→ **WRITTEN EXERCISE**: Render the stretch of records from the start through the line containing "pyautogui.click(x=340, y=211)" as a two-column CSV with the columns input and output. Give one row for each input and its output, put each field in quotes, replace line breaks with spaces, and leave the pictures out.

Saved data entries
★ ★ ★ ★ ★
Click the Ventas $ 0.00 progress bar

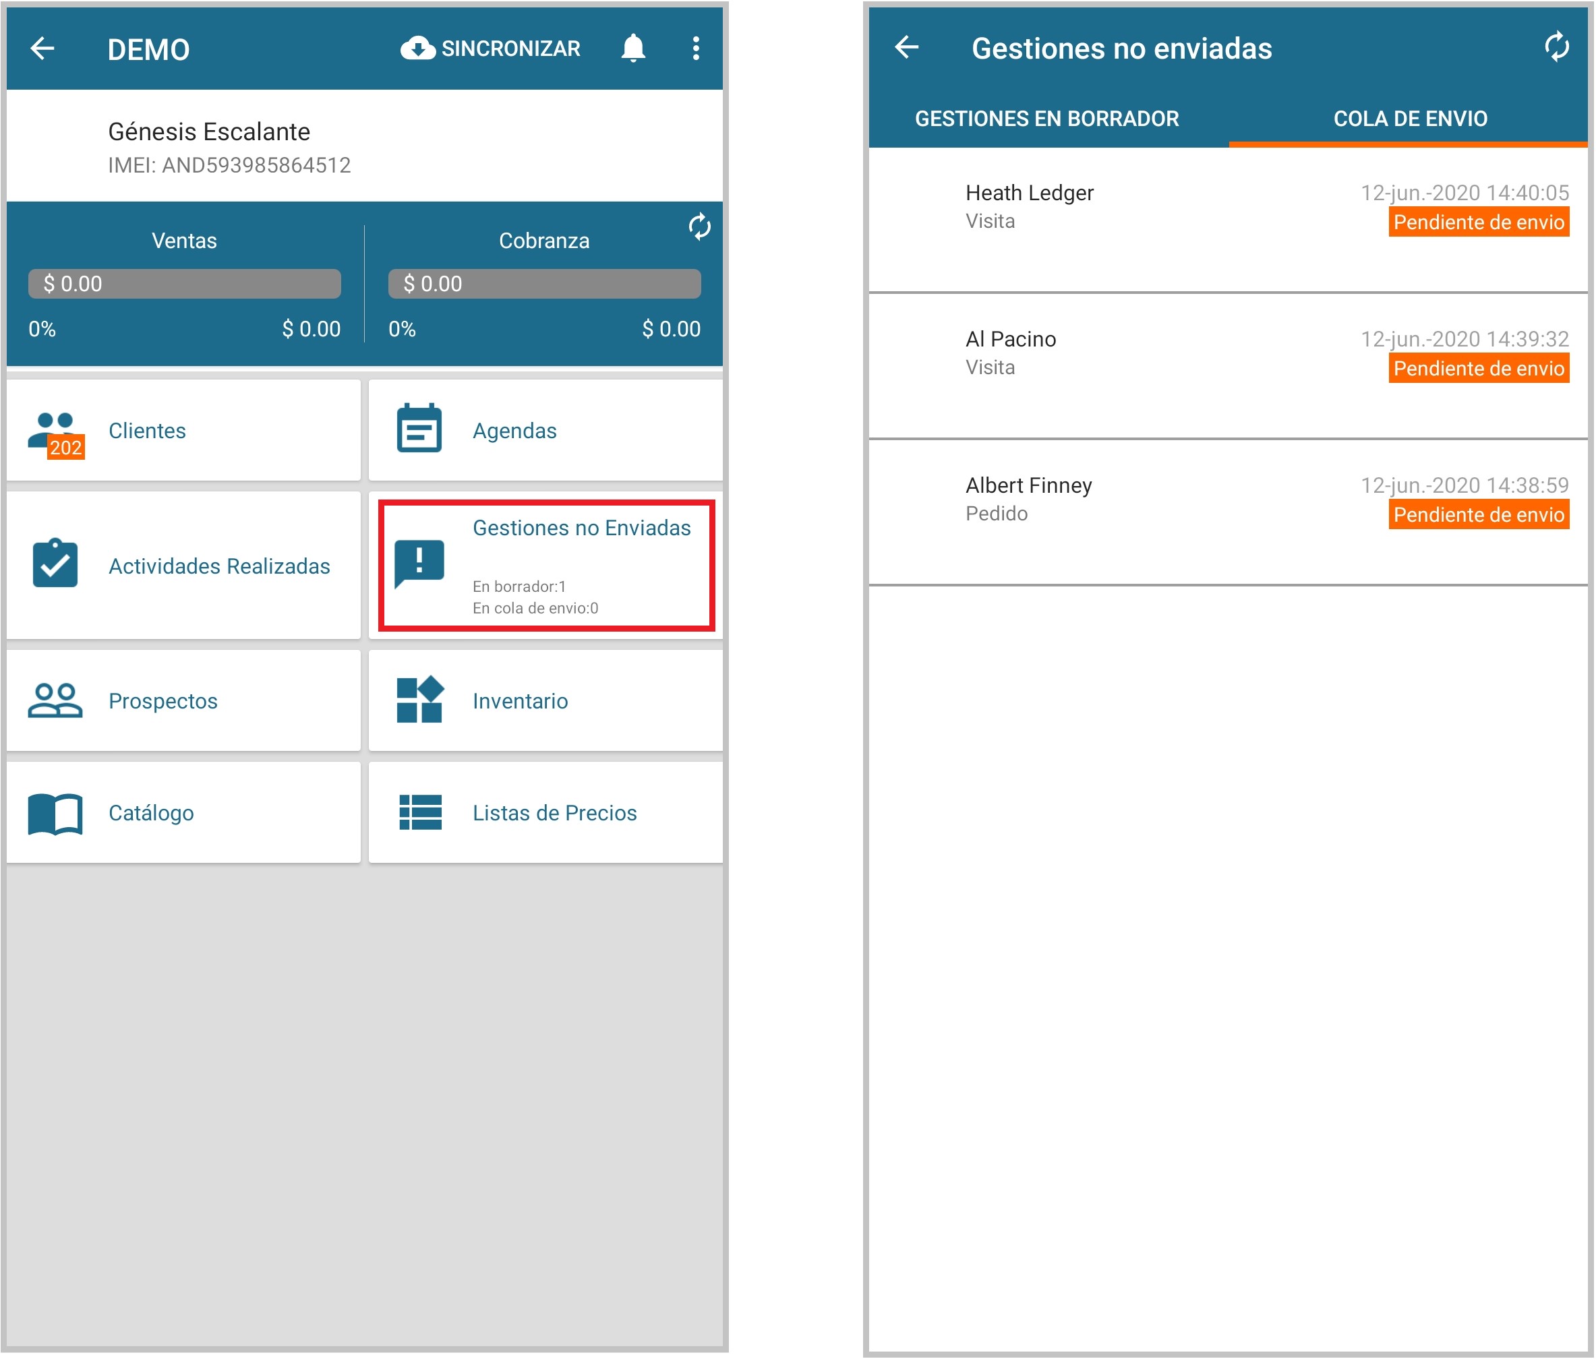[x=184, y=283]
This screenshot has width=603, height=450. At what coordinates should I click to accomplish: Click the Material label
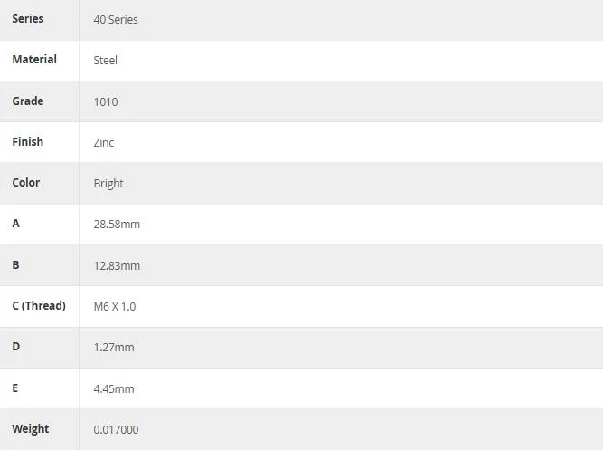(x=34, y=60)
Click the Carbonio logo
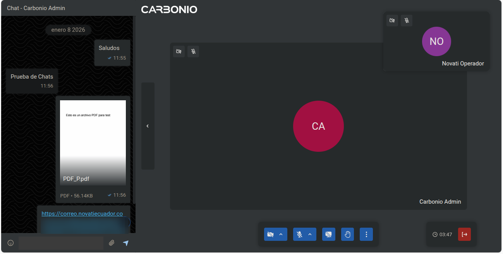Screen dimensions: 503x254 169,9
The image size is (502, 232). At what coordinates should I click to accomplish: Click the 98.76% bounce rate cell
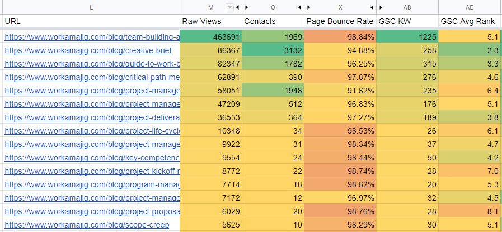pyautogui.click(x=340, y=211)
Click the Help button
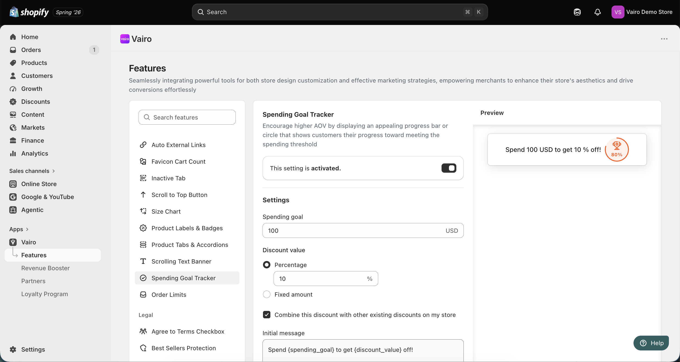The image size is (680, 362). pyautogui.click(x=651, y=343)
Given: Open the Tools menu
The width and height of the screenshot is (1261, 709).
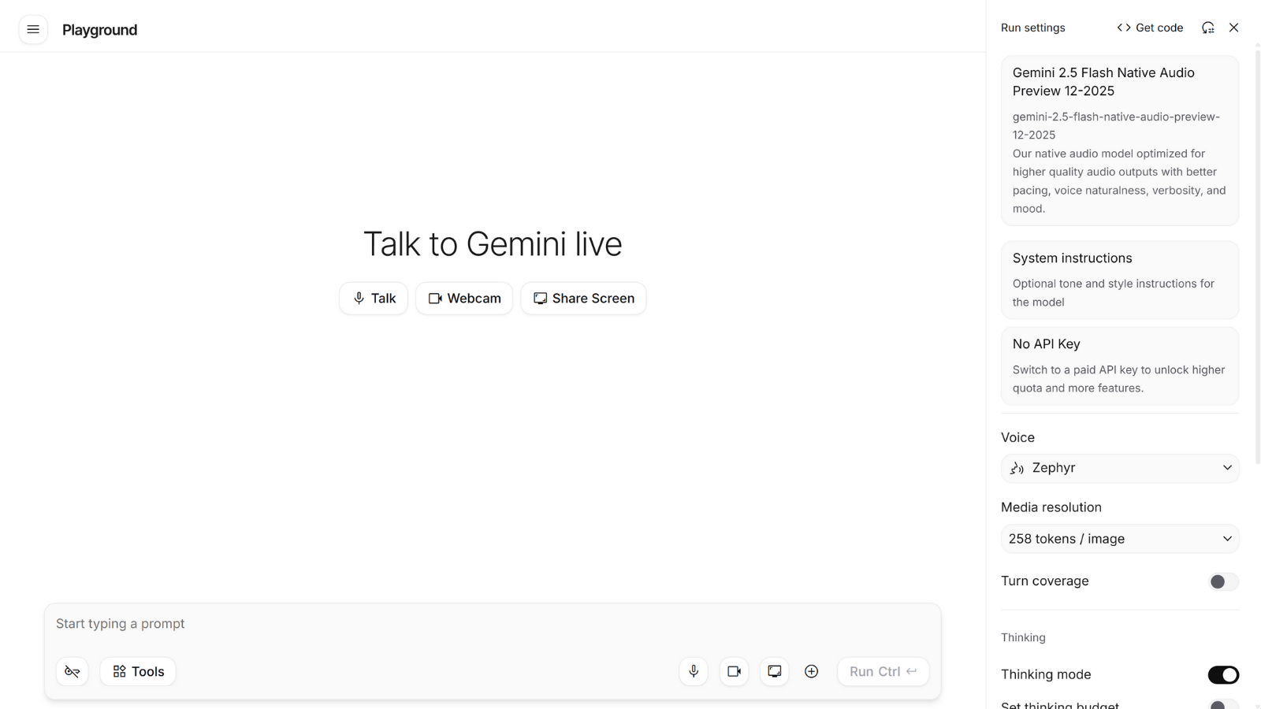Looking at the screenshot, I should click(x=138, y=671).
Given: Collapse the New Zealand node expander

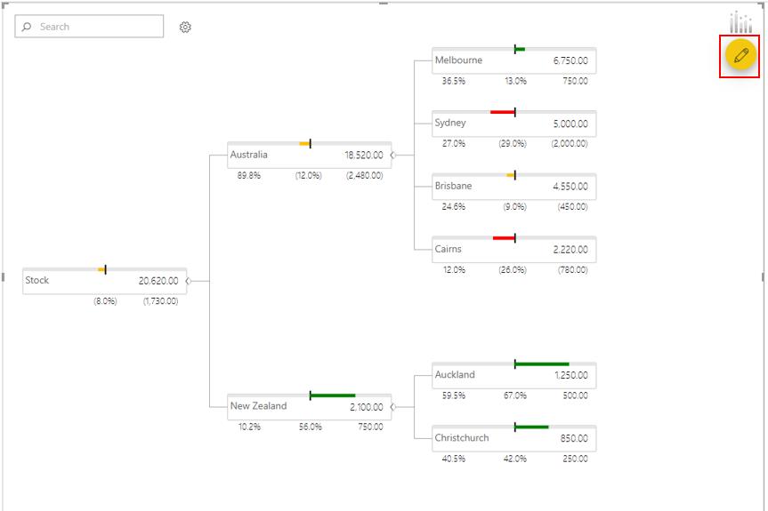Looking at the screenshot, I should pos(392,407).
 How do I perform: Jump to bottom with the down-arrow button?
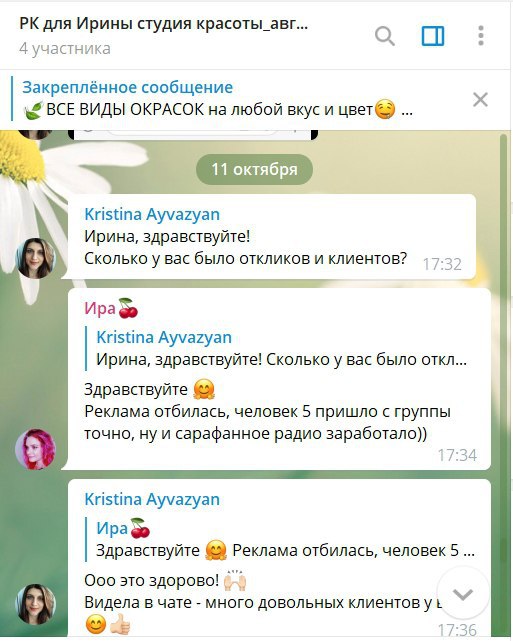(463, 594)
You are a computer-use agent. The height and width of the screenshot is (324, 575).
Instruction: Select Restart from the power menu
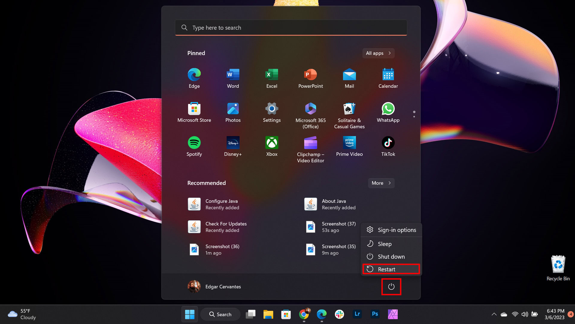(x=391, y=269)
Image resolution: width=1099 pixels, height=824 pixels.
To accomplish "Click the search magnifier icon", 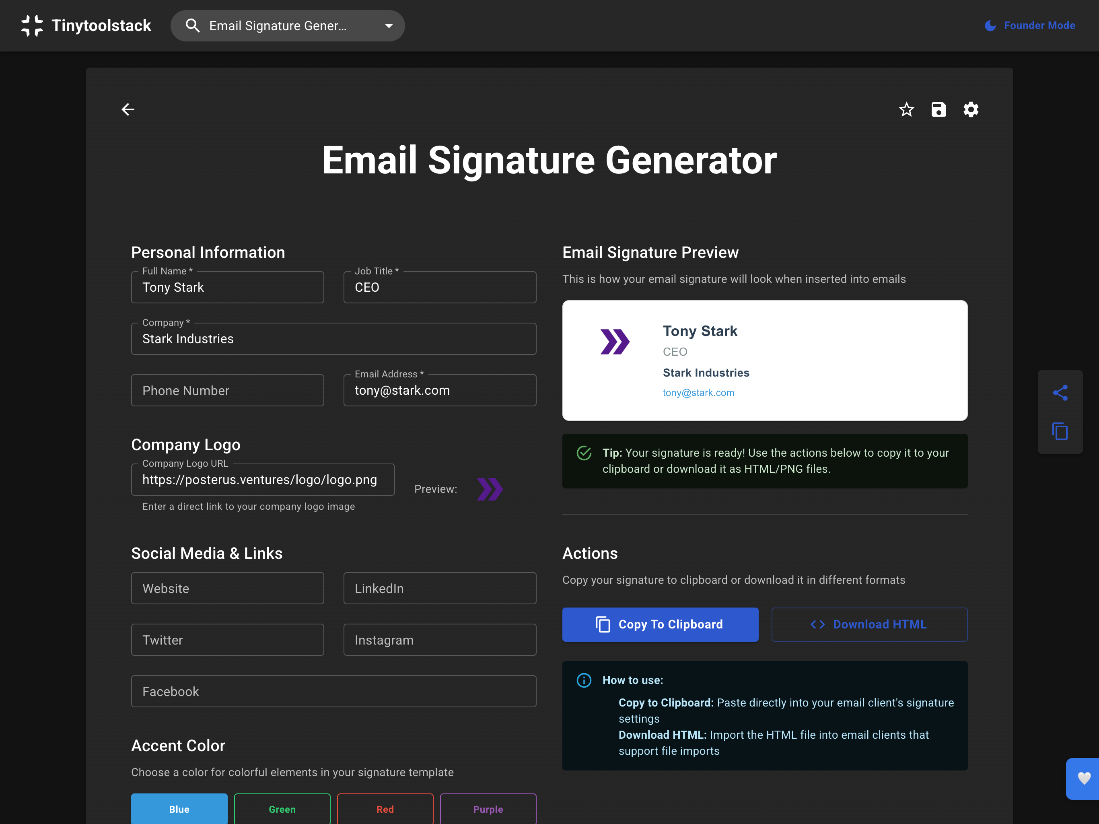I will click(192, 25).
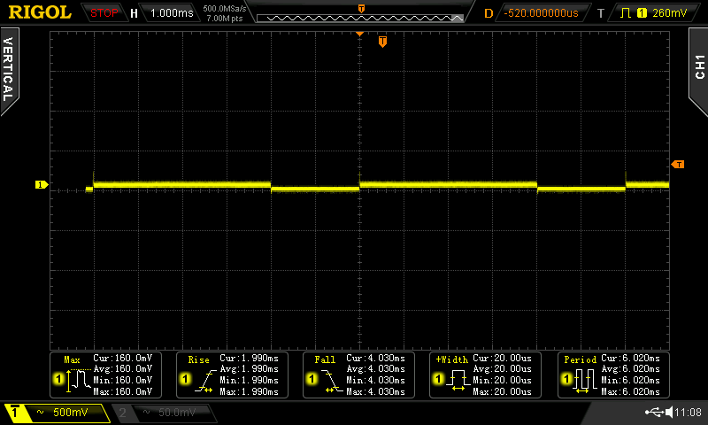Click the RIGOL logo
Image resolution: width=708 pixels, height=425 pixels.
pos(40,12)
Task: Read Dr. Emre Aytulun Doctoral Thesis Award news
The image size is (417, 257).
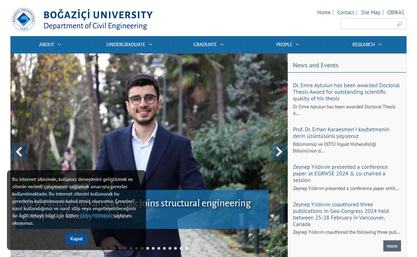Action: (x=346, y=92)
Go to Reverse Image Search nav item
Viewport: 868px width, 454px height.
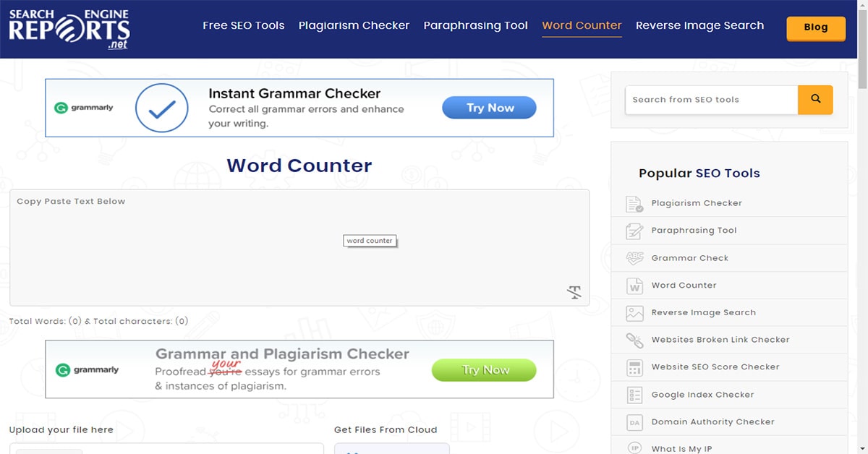(x=699, y=26)
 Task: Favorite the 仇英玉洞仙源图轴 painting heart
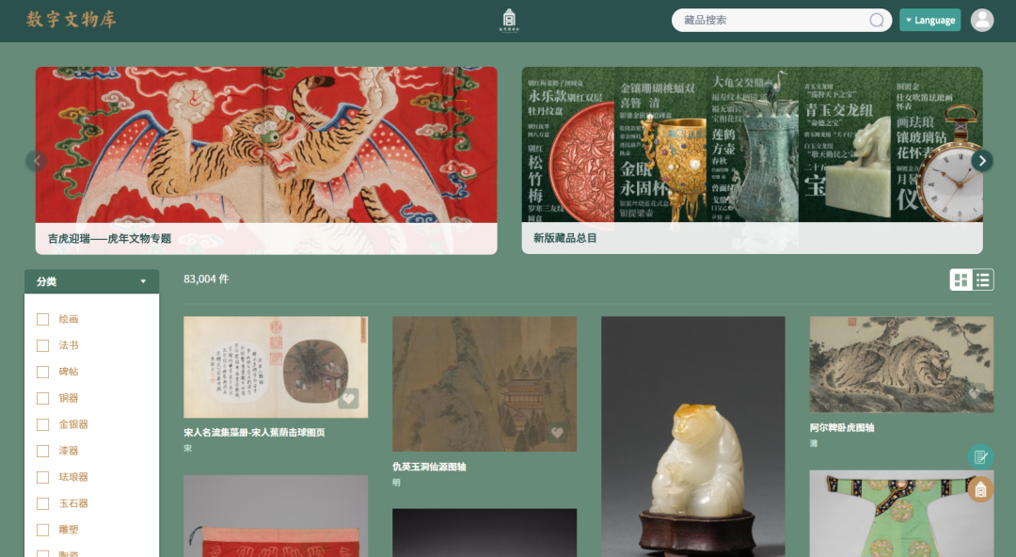[x=557, y=433]
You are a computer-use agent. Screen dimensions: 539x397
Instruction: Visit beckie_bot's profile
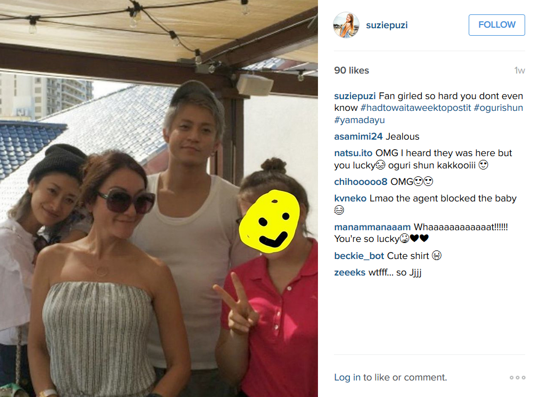tap(359, 256)
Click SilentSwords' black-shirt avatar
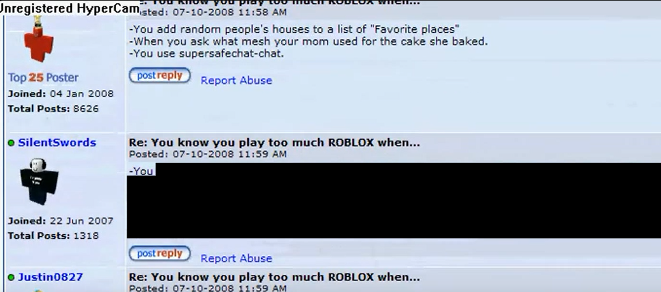 click(39, 182)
★ ★ ★ ★ ★
→ **WRITTEN SOLUTION**:
input,output
"Click the Ventas $ 0.00 progress bar","[x=184, y=283]"
"This screenshot has width=603, height=450. At what coordinates should I click to accomplish: Click the Material label","(x=34, y=60)"
"Click the Carbonio logo","Screen dimensions: 503x254 169,9"
"The image size is (502, 232). At what coordinates should I click to accomplish: Click the 98.76% bounce rate cell","pyautogui.click(x=340, y=211)"